RECORDED DATA =>
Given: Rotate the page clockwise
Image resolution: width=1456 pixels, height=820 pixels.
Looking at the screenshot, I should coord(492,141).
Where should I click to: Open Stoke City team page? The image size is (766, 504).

--

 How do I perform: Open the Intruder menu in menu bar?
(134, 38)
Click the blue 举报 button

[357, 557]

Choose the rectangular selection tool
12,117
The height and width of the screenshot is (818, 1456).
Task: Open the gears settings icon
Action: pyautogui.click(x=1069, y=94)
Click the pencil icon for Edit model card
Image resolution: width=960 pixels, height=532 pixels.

WHAT TO PRODUCE => Copy out the records between the line containing "Given: Rotate the page clockwise" and the line containing "Where should I", inclusive, keeping every character unchanged.

COMPLETE RESPONSE =>
Given: Rotate the page clockwise
Image resolution: width=1456 pixels, height=820 pixels.
Looking at the screenshot, I should coord(492,141).
Where should I click to: Open Stoke City team page? The image size is (766, 504).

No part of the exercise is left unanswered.